Et puis, le désir violent qu’il avait éprouvé pour la belle maja commençait à s’émousser. Son rôle nocturne se muait insensiblement en celui d’un galérien de l’amour enchaîné aux caprices sensuels d’une femme sans cesse à la recherche de sensations nouvelles, ces sensations qu’elle traquait, sous son déguisement de manola, jusque dans le petit peuple des toreros et des Don Juan de rues. Un homme nouveau, pourvu qu’il eût une certaine flamme au fond des yeux, un corps vigoureux et qu’il éveillât sa curiosité, faisait apparaître en elle l’instinct le plus primitif.
Bien souvent, par exemple, au cours des longues journées de route dans la poussière et la chaleur, la pensée et la conversation de l’a duchesse s’étaient dirigées vers Goya. Le peintre avec son physique brutal, sa parole directe et sa passion de vivre intéressait visiblement Cayetana qui réclamait toujours plus de détails sur la vie secrète de cet homme en qui elle voyait à présent, tout comme Gilles lui-même, un futur géant de l’art.
« Si un jour je reviens en Espagne, songeait Gilles mi-amusé, mi-inquiet, je suis prêt à jurer qu’elle en aura fait son amant ! Lui ne demande que cela. Il avait un regard, l’autre jour, quand elle voltigeait à travers son atelier ! Reste à savoir ce que Paco retirera de cet amour : une inspiration plus ardente encore… ou un désastre ? »
Quant à lui-même, c’était avec une sorte d’avidité qu’il suivait des yeux le chemin déroulé devant lui à l’infini… vers la France. Parfois, son regard glissait vers Pongo qui chevauchait paisiblement à la portière, en selle sur le superbe Merlin, et Gilles se sentait étouffer sous l’envie violente d’arracher ses ridicules oripeaux noirs, d’enfourcher son cheval bien-aimé pour retrouver sa chaleur et sa vitalité puissante et pour s’envoler avec lui jusqu’au bout de l’horizon, à la recherche de sa propre existence, d’un rêve coiffé de flammes qui s’était dissous dans les nuages depuis trop longtemps…
L’apparition des vieux remparts de Fontarabie reflétés dans les eaux verdâtres de la Bidassoa lui arracha une exclamation dont il ne fut pas maître et qui fit froncer les beaux sourcils de Cayetana.
— Es-tu donc si pressé de me quitter ? murmura-t-elle.
Il lui sourit avec beaucoup de gentillesse et un peu de contrition.
— Je suis pressé de redevenir moi-même, Cayetana… et aussi de me lancer dans l’aventure que vous m’offrez.
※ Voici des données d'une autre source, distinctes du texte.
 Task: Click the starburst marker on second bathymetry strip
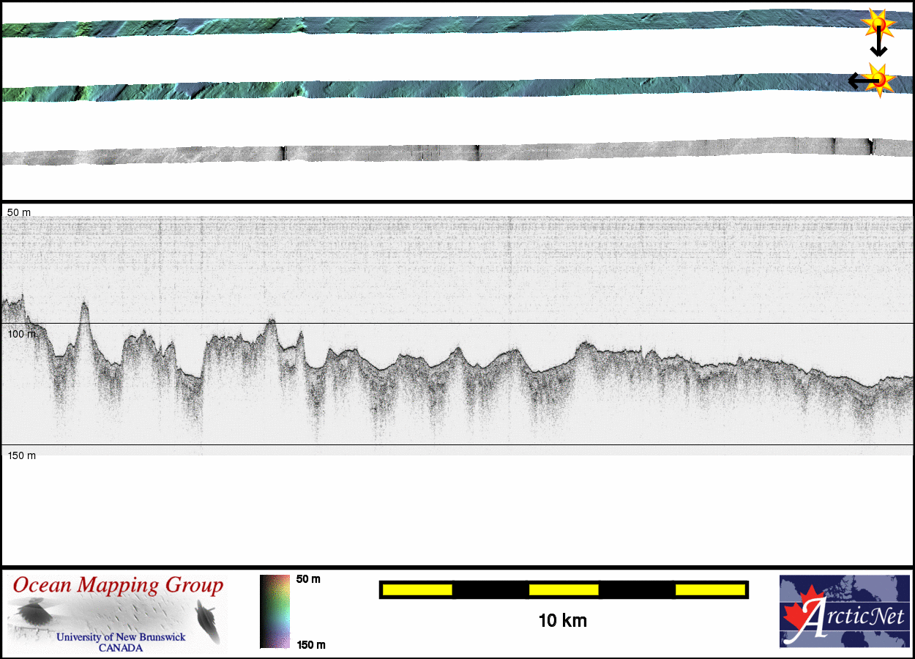pos(878,79)
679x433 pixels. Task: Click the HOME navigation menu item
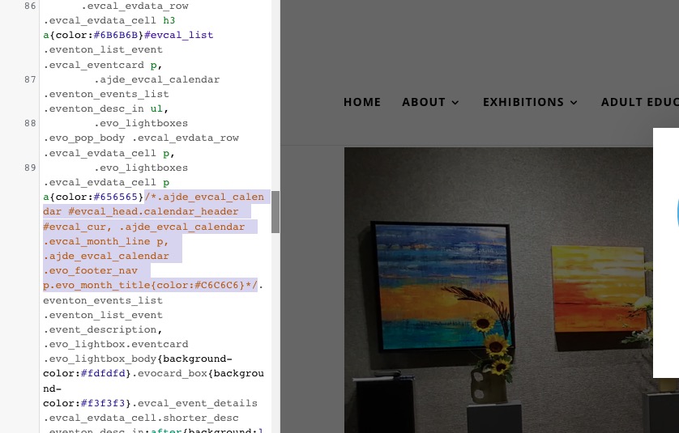tap(361, 102)
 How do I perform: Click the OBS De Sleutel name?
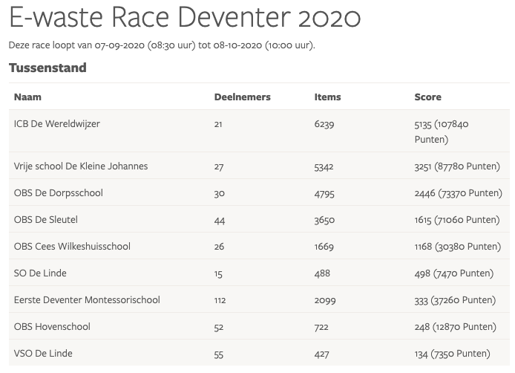click(x=46, y=220)
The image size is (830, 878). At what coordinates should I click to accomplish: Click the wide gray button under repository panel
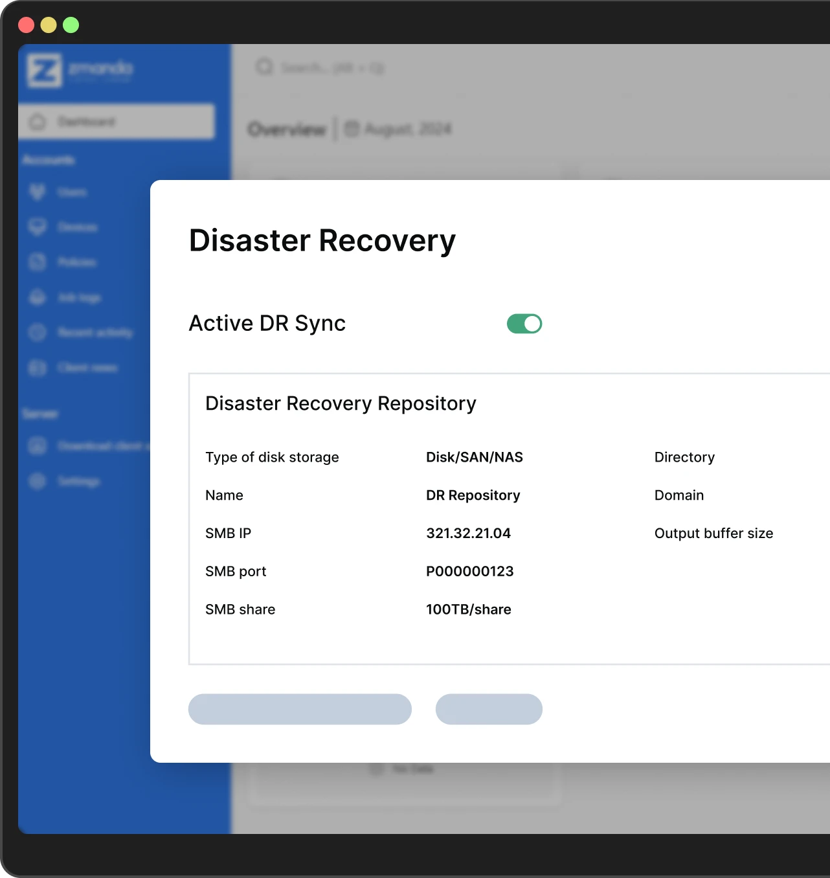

Dieu m’a créé de telle sorte que je crois être beaucoup plus fait pour les bagarres et les horions que pour filer la laine sous les yeux d’une femme, ces yeux fussent-ils les plus beaux du monde ! ajouta-t-il en baisant doucement la main de sa maîtresse. Mais quand il voulut la reposer sur la robe cette main s’accrocha nerveusement à la sienne.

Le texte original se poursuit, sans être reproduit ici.